Symptoms referable to the sinus area are frequently reported during migraine attacks but are not recognized in diagnostic criteria. Underrecognition of migraine may be partly attributed to a variable clinical presentation, and migraines with “sinus” symptoms contribute to this problem. This study was conducted to determine the prevalence of migraine-type headache (International Headache Society [IHS]-defined migraine without aura [IHS 1.1], migraine with aura [IHS 1.2], or migrainous disorder [IHS 1.7]) in patients with a history of self-described or physician-diagnosed “sinus” headache.
Patient Population and Methods.
During a clinic visit, patients with a history of “sinus” headache, no previous diagnosis of migraine, and no evidence of infection were assigned an HIS headache diagnosis on the basis of headache histories and reported symptoms.
A total of 2991 patients were screened. The majority (88%) of these patients with a history of self-described or physician-diagnosed “sinus” headache were diagnosed at the screening visit as fulfilling IHS migraine criteria (80% of patients) or migrainous criteria (8% of patients). The most common symptoms referable to the sinus area reported by patients at screening were sinus pressure (84%), sinus pain (82%), and nasal congestion (63%).
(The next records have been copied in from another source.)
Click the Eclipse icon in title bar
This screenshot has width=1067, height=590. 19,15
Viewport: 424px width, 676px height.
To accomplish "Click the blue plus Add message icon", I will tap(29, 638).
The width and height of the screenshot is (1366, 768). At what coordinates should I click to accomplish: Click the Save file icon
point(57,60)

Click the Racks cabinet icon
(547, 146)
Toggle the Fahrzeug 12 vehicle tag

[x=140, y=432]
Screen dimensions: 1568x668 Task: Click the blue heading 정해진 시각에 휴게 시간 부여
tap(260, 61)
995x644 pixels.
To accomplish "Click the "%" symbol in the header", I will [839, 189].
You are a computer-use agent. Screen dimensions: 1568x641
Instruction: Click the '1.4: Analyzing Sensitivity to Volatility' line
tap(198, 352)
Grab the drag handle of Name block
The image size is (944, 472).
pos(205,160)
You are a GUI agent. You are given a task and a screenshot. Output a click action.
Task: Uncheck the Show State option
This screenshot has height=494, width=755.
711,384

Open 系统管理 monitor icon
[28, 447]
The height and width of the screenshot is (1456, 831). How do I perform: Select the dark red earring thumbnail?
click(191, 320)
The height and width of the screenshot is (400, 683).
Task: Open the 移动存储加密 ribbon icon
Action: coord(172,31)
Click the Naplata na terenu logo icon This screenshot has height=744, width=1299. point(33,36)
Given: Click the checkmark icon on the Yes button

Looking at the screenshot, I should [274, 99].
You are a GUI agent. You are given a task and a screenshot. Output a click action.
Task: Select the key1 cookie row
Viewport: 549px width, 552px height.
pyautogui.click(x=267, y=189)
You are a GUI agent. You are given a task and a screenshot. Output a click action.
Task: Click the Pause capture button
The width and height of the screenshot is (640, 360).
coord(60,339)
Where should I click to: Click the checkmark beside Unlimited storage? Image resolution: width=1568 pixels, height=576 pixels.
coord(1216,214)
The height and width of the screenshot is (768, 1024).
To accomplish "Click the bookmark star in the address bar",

In this study, 88% of patients with a history of “sinus” headache were determined to have migraine-type headache. In patients with recurrent headaches without fever or purulent discharge, the presence of sinus-area symptoms may be part of the migraine process. Migraine should be included in the differential diagnosis of these patients.
There is not much question that patients with chronic rhinosinusitis can have facial pain and headache. However, as allergists, we are often presented with patients who have little or minimal nasal symptoms and/or normal sinus radiographs who complain of “sinus pain.” This study confirms the results of at least one earlier report, strongly suggesting that, in this context, the overwhelming majority of sinus pain really is a form of migraine. Because activation and sensitization of the trigeminal vascular system is the primary mechanism of pain in migraines, nasal congestion, rhinorrhea, and ocular symptoms can accompany the headaches.